__Directions for this task__. Each line of the data below should be repeated exactly.

The data below:

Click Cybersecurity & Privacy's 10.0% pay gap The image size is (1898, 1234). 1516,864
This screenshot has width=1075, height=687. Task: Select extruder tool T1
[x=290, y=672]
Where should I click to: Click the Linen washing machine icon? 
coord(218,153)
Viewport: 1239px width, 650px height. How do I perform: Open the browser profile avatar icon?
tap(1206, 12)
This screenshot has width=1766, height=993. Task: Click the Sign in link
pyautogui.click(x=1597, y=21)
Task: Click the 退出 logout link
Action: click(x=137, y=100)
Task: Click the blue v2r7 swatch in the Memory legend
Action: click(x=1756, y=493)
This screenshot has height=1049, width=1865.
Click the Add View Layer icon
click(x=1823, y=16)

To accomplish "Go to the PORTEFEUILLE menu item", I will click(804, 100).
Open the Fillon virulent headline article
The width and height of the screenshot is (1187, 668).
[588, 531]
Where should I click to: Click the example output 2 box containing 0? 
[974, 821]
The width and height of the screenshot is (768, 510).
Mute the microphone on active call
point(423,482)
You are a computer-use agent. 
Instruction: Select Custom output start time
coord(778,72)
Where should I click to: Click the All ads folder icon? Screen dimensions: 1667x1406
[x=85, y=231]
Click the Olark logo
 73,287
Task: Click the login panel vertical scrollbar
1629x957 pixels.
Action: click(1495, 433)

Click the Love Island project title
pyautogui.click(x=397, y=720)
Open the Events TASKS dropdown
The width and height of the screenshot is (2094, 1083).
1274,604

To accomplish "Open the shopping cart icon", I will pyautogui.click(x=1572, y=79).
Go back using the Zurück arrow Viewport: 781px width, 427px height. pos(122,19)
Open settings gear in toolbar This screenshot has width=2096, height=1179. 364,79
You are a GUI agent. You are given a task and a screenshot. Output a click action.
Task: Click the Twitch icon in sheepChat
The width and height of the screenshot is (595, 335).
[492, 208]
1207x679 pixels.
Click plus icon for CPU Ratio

End of The data.

__Exercise output__.
Click Cybersecurity & Privacy's 10.0% pay gap The image size is (1898, 1234). 1516,864
This screenshot has width=1075, height=687. Task: Select extruder tool T1
[x=290, y=672]
Where should I click to: Click the Linen washing machine icon? 
coord(218,153)
Viewport: 1239px width, 650px height. How do I perform: Open the browser profile avatar icon?
tap(1206, 12)
This screenshot has width=1766, height=993. Task: Click the Sign in link
pyautogui.click(x=1597, y=21)
Task: Click the 退出 logout link
Action: click(x=137, y=100)
Task: Click the blue v2r7 swatch in the Memory legend
Action: click(x=1756, y=493)
This screenshot has height=1049, width=1865.
Click the Add View Layer icon
click(x=1823, y=16)

To accomplish "Go to the PORTEFEUILLE menu item", I will click(804, 100).
Open the Fillon virulent headline article
The width and height of the screenshot is (1187, 668).
[588, 531]
Where should I click to: Click the example output 2 box containing 0? 
[974, 821]
The width and height of the screenshot is (768, 510).
Mute the microphone on active call
point(423,482)
You are a computer-use agent. 
Instruction: Select Custom output start time
coord(778,72)
Where should I click to: Click the All ads folder icon? Screen dimensions: 1667x1406
[x=85, y=231]
Click the Olark logo
 73,287
Task: Click the login panel vertical scrollbar
1629x957 pixels.
Action: click(1495, 433)

Click the Love Island project title
pyautogui.click(x=397, y=720)
Open the Events TASKS dropdown
The width and height of the screenshot is (2094, 1083).
1274,604

To accomplish "Open the shopping cart icon", I will pyautogui.click(x=1572, y=79).
Go back using the Zurück arrow Viewport: 781px width, 427px height. pos(122,19)
Open settings gear in toolbar This screenshot has width=2096, height=1179. 364,79
You are a GUI agent. You are given a task and a screenshot. Output a click action.
Task: Click the Twitch icon in sheepChat
The width and height of the screenshot is (595, 335).
[492, 208]
1207x679 pixels.
Click plus icon for CPU Ratio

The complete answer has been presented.